» WRITTEN INSTRUCTION 1
Translate this sentence from the Mudge v. Bullock opinion into Spanish: "The only question presented by this record is, whether the indorsement of the note by Mary Dixon, the payee, transferred the legal title of the instrument to appellee."
» WRITTEN INSTRUCTION 2
Recast the headnote paragraph of the Mudge v. Bullock opinion beginning "3. Same—husband's authority to indorse note may be implied" as a bulleted list that retains its main facts.
» WRITTEN INSTRUCTION 3
Take the Mudge v. Bullock opinion further, continuing the court's reasoning from the final sentence shown.

» SUPPLIED TEXT
+ + + + +

Mudge v. Bullock, 83 Ill. 22 (1876)

Sept. 1876 · Illinois Supreme Court
83 Ill. 22

Charles Mudge v. Frank W. Bullock, Admr., etc.

1. Married women—-power to indorse note. Prior to the Married Woman’s act of 1861 a married woman, acting for herself, could not legally make, indorse or accept notes or bills. The husband was entitled to all her personal property which she had at the time of the marriage or acquired during coverture. Therefore, a note payable to her or order, in legal effect, was payable to her husband, and, as a general rule, it could be transferred only by him.

2 Same—transfer of note by her, with husband’s consent, good. If a married woman, before the act of 1861, indorsed a note payable to her, with her husband’s knowledge and consent, or by his authority, or he, after the transfer, ratified the same, the indorsement will be good and pass the legal title.

3. Same—husband’s authority to indorse note may be implied. Where a husband left this State for California, leaving his wife in charge of his farm and to manage the same, and during his absence the wife sold a horse, taking a note, payable to herself, for the price, and indorsed the same to a creditor of the husband in payment of his debt, and the husband, on his return, approved the same, it was held, that the wife’s indorsement could be sustained on two grounds, an implied authority from her husband, and his subsequent ratification.

Appeal from the Circuit Court of LaSalle county; the Hon. Edwin S. Leland, Judge, presiding.

Hr. Henry Gunn; and Hr. E. D. HoDonald, for the appellant.

Hr. E. F. Bull, for the appellee.

*23Mr. Justice Cbaig

delivered the opinion of the Court:

The only question presented by this record is, whether the indorsement of the note by Mary Dixon, the payee, transferred the legal title of the instrument to appellee. The note in question was executed and indorsed in 1857, when, under the common law, a married woman could not, acting for herself, legally make, indorse or accept notes or bills. 1 Parsons on ¡Notes and Bills, 78. The husband of a married woman was entitled to all the personal property of the wife which she had at the time of marriage or that she might acquire during coverture. A promissory note, therefore, made payable to a married woman or her order, in legal effect was payable to the husband, and, as a general rule, a transfer of such an instrument could only be made in the name of the husband. Miller v. Delamater, 12 Wend. 433; Chitty on Bills, 25.

But, while the legal title of the note in question was in the husband of Mary Dixon, yet, if he authorized her to indorse the note in her own name, or if, after the indorsement was made and he was informed of it, he ratified and confirmed the act, this would be binding, and the title to the note would pass as effectually as if the indorsement had been made by the husband in person.

+ + + + +

» DATA LISTING
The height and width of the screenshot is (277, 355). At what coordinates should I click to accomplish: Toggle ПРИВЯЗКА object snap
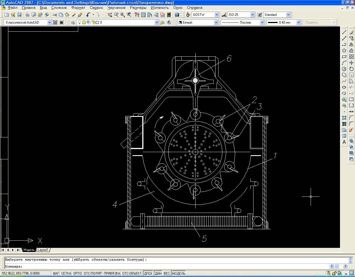tap(112, 273)
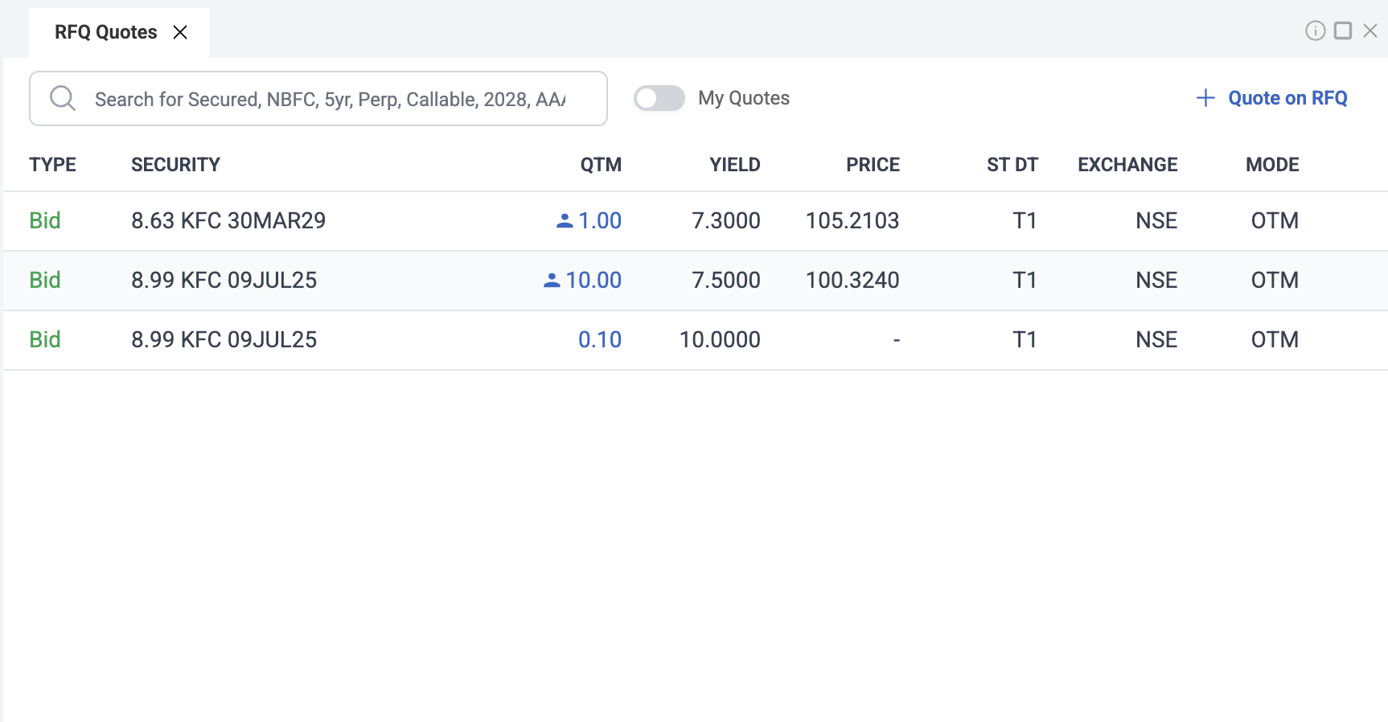
Task: Close the RFQ Quotes tab with X
Action: pos(180,32)
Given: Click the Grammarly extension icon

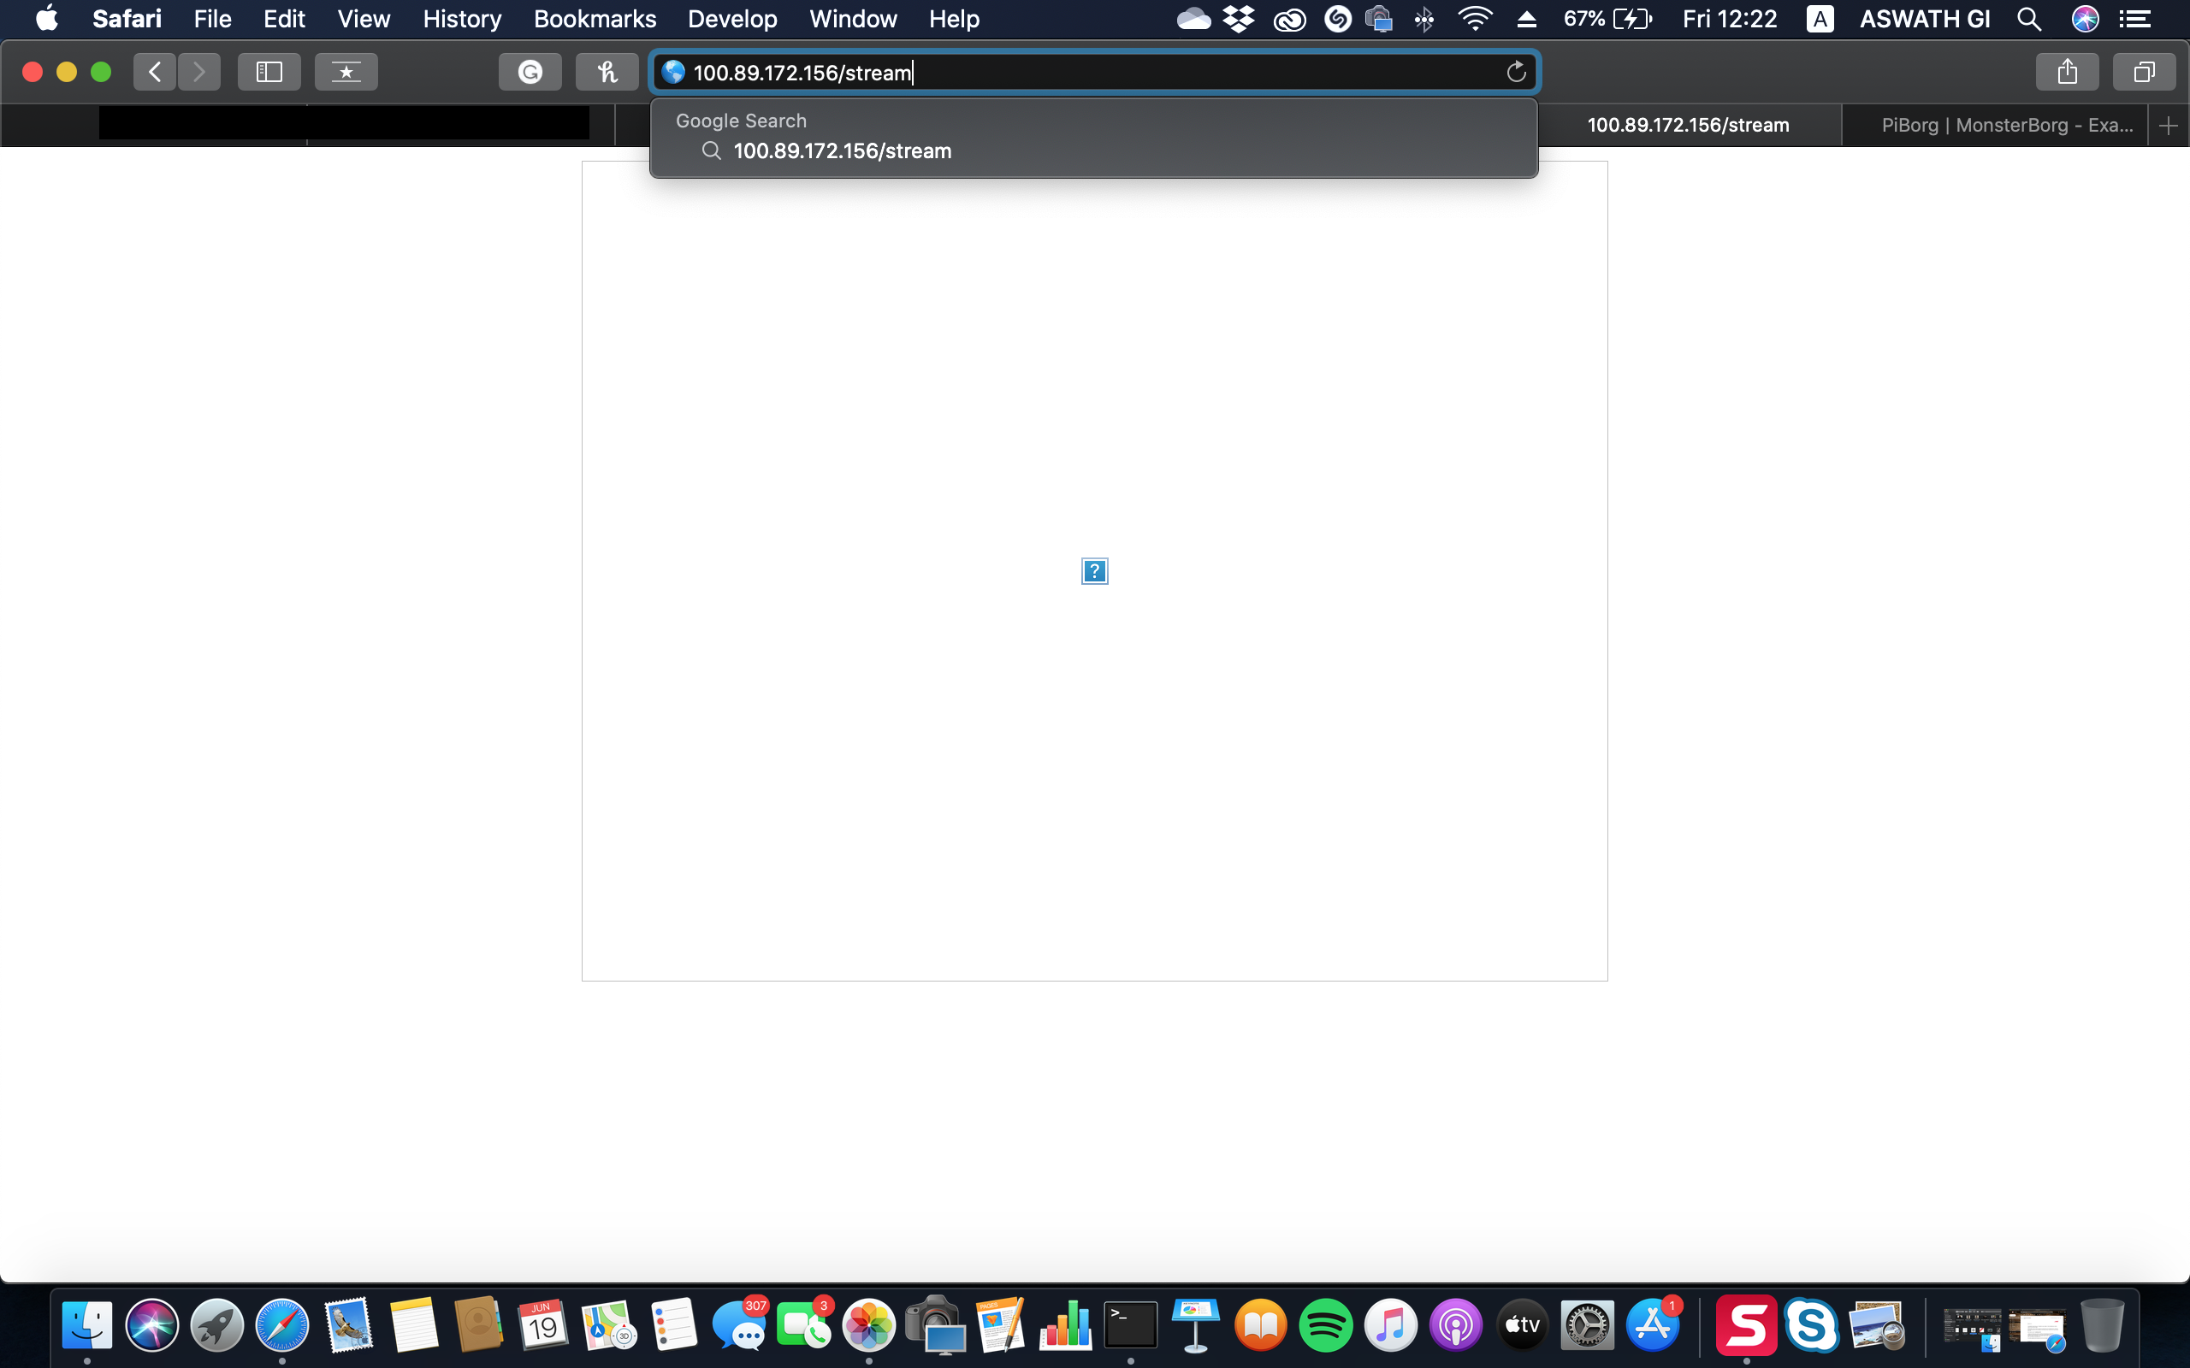Looking at the screenshot, I should [x=530, y=71].
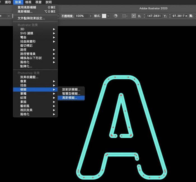Select 套用高斯模糊 apply last effect
The width and height of the screenshot is (196, 182).
point(27,7)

+ + + + +

» WRITTEN RESPONSE 1
La única cuestión que plantea este expediente es si el endoso del pagaré por parte de Mary Dixon, la beneficiaria, transfirió el título legal del instrumento al apelado.

» WRITTEN RESPONSE 2
- A husband left the State for California and placed his wife in charge of managing his farm.
- During his absence, the wife sold a horse and took a note payable to herself for the price.
- She indorsed the note to one of her husband's creditors in payment of his debt.
- On his return, the husband approved the transaction.
- The court held that the wife's indorsement could be sustained on two grounds: implied authority from her husband and his subsequent ratification.

» WRITTEN RESPONSE 3
Upon this question, Parsons on ¡Notes and Bills, vol. 1, page 81, says: “ But it is a familiar principle that a man, either in his general dealings or in a particular transaction, may adopt whatever name he chooses and he will be bound accordingly. If, therefore, a husband should put his wife’s name to a note given on his own account, he would be considered as having adopted his wife’s nameyw hac vice, and would be liable on the note. Upon the same principle, if the husband clearly authorizes his wife to give notes on his own account and sign her own name, and she does so, he will be liable. Therefore, if the wife executes a note for her husband, in his presence, and signs her own name merely, with his knowledge and consent, he will be bound. So, if the wife signs in this form, and afterwards the husband, upon being informed of it, ratifies *24and confirms the act, this will be equivalent to a prior authority.”

In Pristwick v. Marshall, 7 Bingham, 565, where a bill of exchange was drawn and indorsed by a married woman and in her name, it was held, as the indorsement was made with the knowledge and by the authority of the husband, the title to the bill passed by the indorsement.

In Cotes v. Paris, 1 Campb. 485, where an action was brought by the indorsee against the maker of a promissory note payable to a Mrs. Carter or order, and indorsed by her in her own name, on the trial it appeared that the note, with the indorsement thereon, was presented to the defendant, who said it would be paid in a few days. The proof, however, showed that Mrs. Carter was the wife of one Cole, who was still living. Lord Ellerborough said the jury might presume that her husband authorized her to indorse notes by the name in which she herself passed in the world, and that the defendant was estopped from contesting her authority for this indorsement.

While it is true, in the decision of the question, prominence was given to the fact of the promise of the defendant to pay the note when presented, yet the decision clearly establishes the principle, that the authority of a married woman to indorse a note may be. presumed from the circumstances surrounding the transaction.

The same principle is announced in Miller v. Delamater, supra, where the question involved was similar to the one presented by this record.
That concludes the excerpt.